Molecular based identification and diversity
Quaedvlieg et al. (2013) revised the Septoria and septoria-like genera based on morphology and multi loci analyses and introduced two new species. Phylogenetic analysis conducted by Crous et al. (2017) was based only on LSU sequence data. In our analysis, we used LSU, ITS and rpb2 and obtained the same topology (Fig 1).
Recommended genetic marker (genus level) – LSU
Recommended genetic markers (species level) – LSU, ITS and rpb2
Accepted number of species – There are eight epithets listed in Index Fungorum (2020). However, only three species have DNA sequence data (P. collariana, P. donacis and P. obscura) (Table 1).
References – Sutton 1980 (morphology); Quaedvlieg et al. 2013, Crous et al. 2017 (morphology and phylogeny)
Table 1 DNA barcodes available for Pseudoseptoria. Ex-type/ex-epitype/ex-neotype/ex-lectotype strains are in bold and marked with an asterisk (*). Voucher strains are also in bold. Species confirmed with pathogenicity studies are marked with #.
|Pseudoseptoria collariana||CBS 135104*||KF251721||KF251218||KF252223|
|P. donacis#||CBS 313.68||MH870852||MH859141|
|P. obscura||CBS 135103||KF251722||KF251219||KF252224|
Fig. 1 Phylogenetic tree generated by maximum likelihood analysis of combined LSU, ITS and rpb2 sequence data. Fourteen strains are included in the analyses, which comprised 2207 characters including gaps. The tree was rooted with Elsinoe veneta (CBS 164.29) and Elsinoe phaseoli (CBS165.31).
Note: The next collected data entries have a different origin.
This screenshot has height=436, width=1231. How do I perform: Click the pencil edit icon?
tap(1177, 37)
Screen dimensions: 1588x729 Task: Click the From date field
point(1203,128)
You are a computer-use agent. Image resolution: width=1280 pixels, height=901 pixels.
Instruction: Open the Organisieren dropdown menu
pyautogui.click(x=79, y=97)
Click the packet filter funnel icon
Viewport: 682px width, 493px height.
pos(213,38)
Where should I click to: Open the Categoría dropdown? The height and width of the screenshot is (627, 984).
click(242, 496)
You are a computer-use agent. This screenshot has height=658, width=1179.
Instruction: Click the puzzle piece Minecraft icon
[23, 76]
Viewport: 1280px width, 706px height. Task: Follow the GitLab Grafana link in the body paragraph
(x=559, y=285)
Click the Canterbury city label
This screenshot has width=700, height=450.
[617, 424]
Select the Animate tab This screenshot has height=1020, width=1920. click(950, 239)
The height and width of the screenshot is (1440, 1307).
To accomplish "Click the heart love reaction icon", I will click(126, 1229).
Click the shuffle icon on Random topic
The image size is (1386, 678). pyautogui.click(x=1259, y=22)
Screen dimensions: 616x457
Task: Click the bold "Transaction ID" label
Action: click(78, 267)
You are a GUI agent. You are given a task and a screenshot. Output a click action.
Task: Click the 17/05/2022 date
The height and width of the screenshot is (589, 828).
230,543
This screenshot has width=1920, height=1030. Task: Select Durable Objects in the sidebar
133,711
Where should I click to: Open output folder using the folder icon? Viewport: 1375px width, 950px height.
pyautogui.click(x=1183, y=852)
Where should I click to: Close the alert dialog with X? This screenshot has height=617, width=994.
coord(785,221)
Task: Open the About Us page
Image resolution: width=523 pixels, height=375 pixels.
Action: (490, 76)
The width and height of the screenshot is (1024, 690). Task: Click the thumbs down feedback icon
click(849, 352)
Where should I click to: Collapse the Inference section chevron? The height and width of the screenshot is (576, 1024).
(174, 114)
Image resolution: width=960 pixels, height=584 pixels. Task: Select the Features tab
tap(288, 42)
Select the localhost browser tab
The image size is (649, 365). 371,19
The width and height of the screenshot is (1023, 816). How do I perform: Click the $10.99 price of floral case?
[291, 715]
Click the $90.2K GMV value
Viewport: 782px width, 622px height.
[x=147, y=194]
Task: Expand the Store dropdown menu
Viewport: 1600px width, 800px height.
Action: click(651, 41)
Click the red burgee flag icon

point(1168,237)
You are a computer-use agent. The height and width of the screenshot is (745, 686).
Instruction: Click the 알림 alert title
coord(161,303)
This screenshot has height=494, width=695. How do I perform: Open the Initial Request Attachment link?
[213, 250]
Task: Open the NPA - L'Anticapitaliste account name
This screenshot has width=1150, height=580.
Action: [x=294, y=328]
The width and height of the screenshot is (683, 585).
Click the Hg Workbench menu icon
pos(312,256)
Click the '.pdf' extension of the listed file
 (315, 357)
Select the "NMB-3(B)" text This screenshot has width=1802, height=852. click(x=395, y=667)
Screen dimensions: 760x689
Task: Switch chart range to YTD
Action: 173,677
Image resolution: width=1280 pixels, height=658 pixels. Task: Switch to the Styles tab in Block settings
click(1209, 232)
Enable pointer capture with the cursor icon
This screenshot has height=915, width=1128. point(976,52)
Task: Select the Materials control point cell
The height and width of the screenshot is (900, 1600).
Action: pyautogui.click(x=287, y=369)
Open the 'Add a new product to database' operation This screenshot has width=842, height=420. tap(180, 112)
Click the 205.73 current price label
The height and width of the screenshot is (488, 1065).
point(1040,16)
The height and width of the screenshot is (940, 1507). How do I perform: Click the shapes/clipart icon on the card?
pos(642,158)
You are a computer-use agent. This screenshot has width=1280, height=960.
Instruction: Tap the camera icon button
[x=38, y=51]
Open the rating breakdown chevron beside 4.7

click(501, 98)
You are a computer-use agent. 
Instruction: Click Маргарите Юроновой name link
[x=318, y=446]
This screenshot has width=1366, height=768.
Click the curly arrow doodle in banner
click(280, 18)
Tree topology of the ML analysis was similar to the BYPP analysis. The best scoring RAxML tree with a final likelihood value of -7330.368152 is presented. The matrix had 500 distinct alignment patterns, with 29.98% of undetermined characters or gaps. Estimated base frequencies were as follows: A = 0.250948, C = 0.235140, G = 0.278289, T = 0.235623; substitution rates AC = 2.242594, AG = 3.171649, AT = 1.699638, CG = 1.459509, CT = 8.754890, GT = 1.000000; gamma distribution shape parameter α = 0.601361 ML bootstrap values ≥65% and BYPP ≥0.90 are shown respectively near the nodes.